= Peiraiki-Patraiki =

Peiraiki-Patraiki (Πειραϊκή-Πατραϊκή) was one of Greece's largest industrial groups in the 20th century. It was the country's largest textile producer, and its annual production was said to be able to cover the Hellenic coastline twice over. The company was created in 1919, and operated until 1996.

==Early years==
In 1919, Stamoulis Stratos and Christophoros Catsambas founded the Patras Trade-Industrial Company ("Patraiki"), producing stockings. In 1924 the firm purchased its first petroleum-powered machine, replacing the steam-powered machines it used to that time. During the same year, the company went public (being the first public company in Patras), raising capital in order to found a cotton-processing plant. Over the next few years, the company expanded by purchasing machinery from abroad.

==Peiraiki-Patraiki==
In 1931 Catsambas was called to a meeting with the Governor of the National Bank of Greece, Ioannis Drosopoulos. The bank had given out large loans to Peiraiki, a company whose products closely related those of Patraiki.
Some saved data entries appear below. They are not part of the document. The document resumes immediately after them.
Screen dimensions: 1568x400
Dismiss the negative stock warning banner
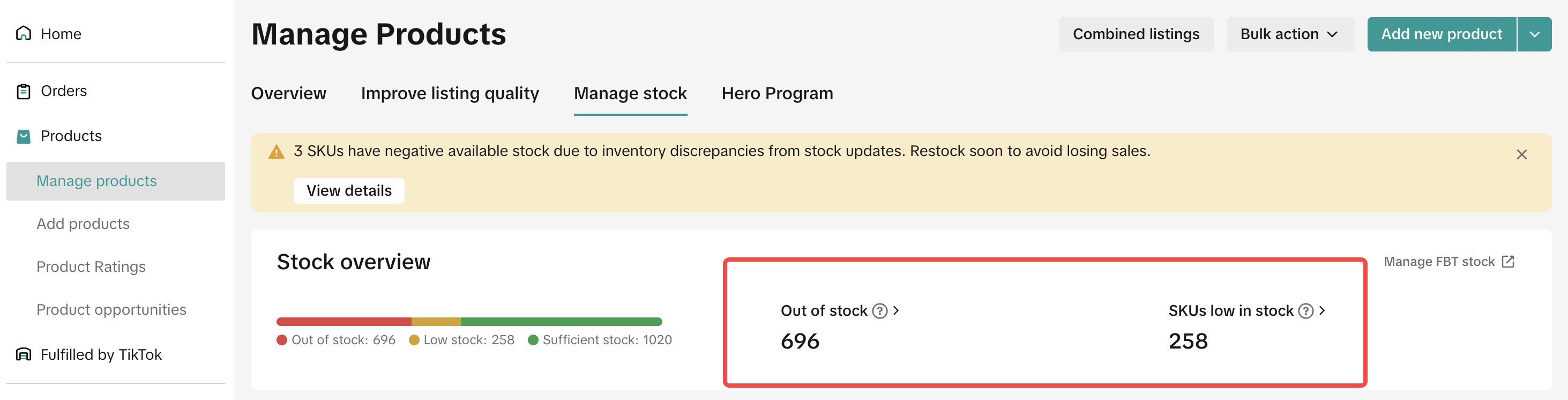(1521, 154)
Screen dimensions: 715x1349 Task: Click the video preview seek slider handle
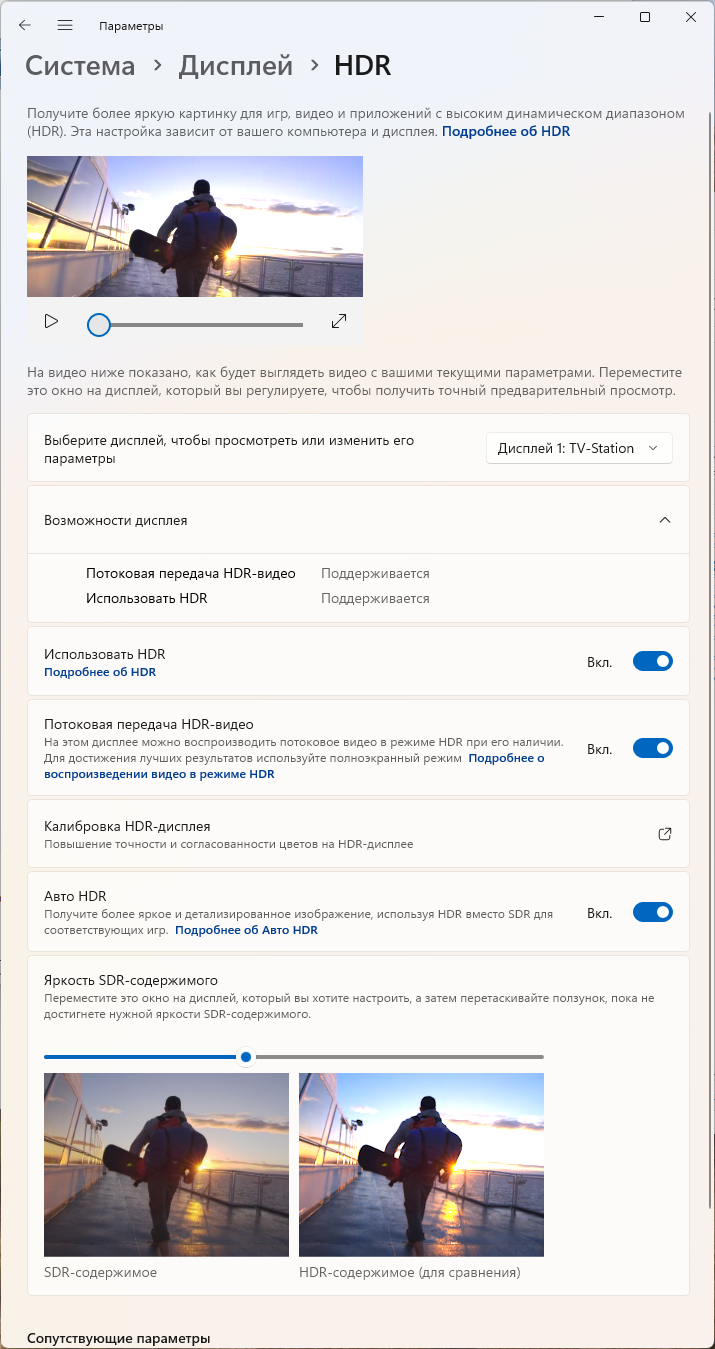(x=99, y=324)
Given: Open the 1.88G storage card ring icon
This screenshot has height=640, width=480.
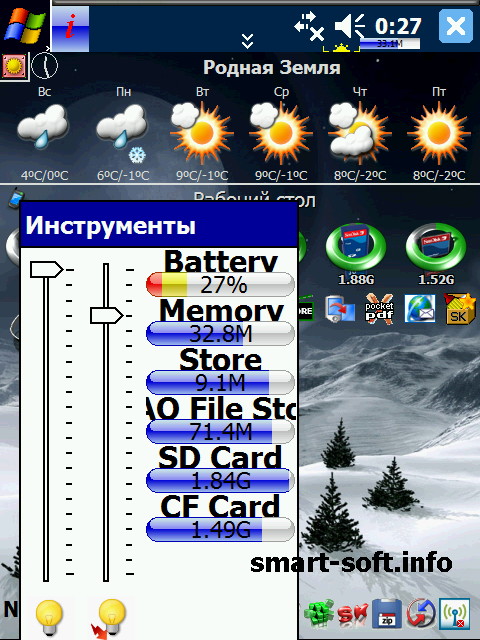Looking at the screenshot, I should coord(356,254).
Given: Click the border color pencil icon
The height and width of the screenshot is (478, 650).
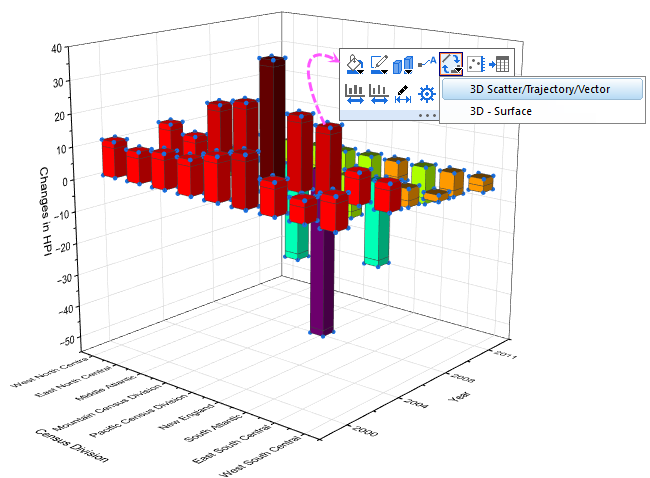Looking at the screenshot, I should click(379, 64).
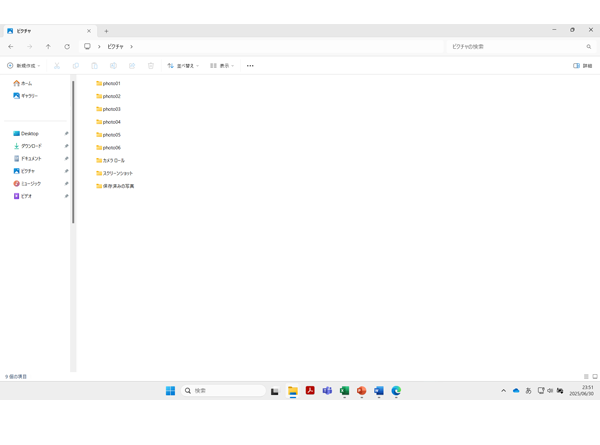Open the 新規作成 (New) dropdown
600x445 pixels.
[x=24, y=66]
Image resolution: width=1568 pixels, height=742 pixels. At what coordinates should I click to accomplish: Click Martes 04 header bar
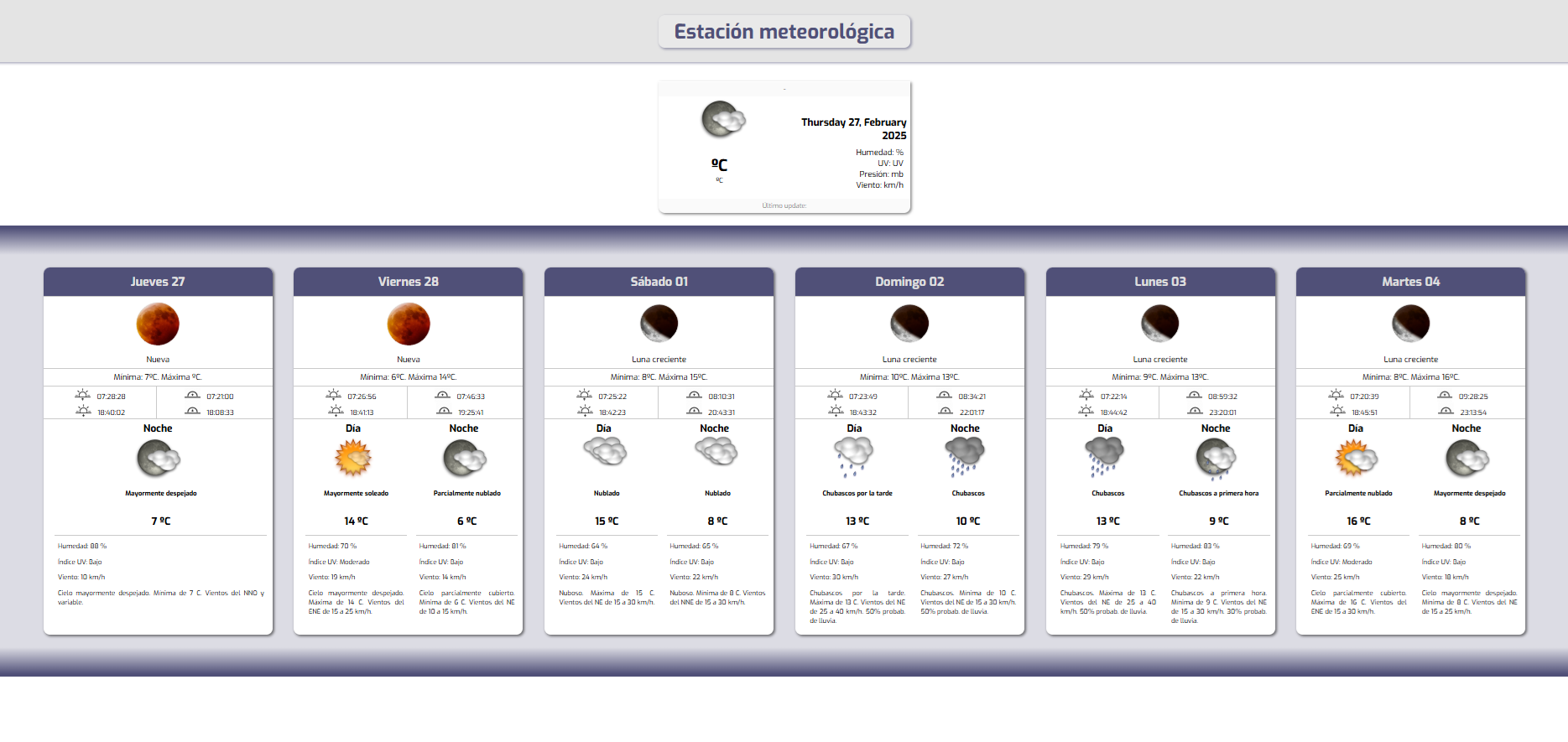[x=1410, y=282]
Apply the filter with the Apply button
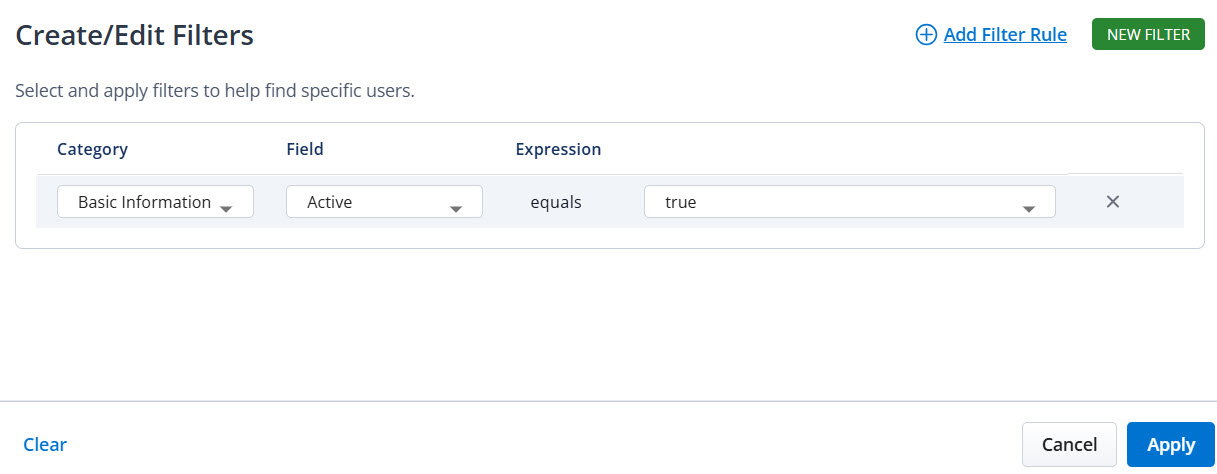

Peiraiki was by this time nearly bankrupt, trading at about 60 drachmas in the Athens Stock Exchange, whereas to acquire the loans it had used shares valued at 220 drachmas as collateral. Drosopoulos was thus eager to save the firm so that the bank could collect the debt in the future. For this reason, he suggested to Catsambas that a joint venture be formed between the two firms, and that Catsambas should take over the management of Peiraiki. However Catsambas noted that in this case, a conflict of interest would arise, as he and Stratos were the principal shareholders of Patraiki. He counter-proposed that the two firms be merged, with him as Managing Director, so that the conflict would be avoided. Drosopoulos initially rejected this proposal, only to accept it two months later. At that time Catsambas also asked for a loan of 5,000,000 drachmas, which Drosopoulos accepted. Thus, Peiraiki-Patraiki was formed.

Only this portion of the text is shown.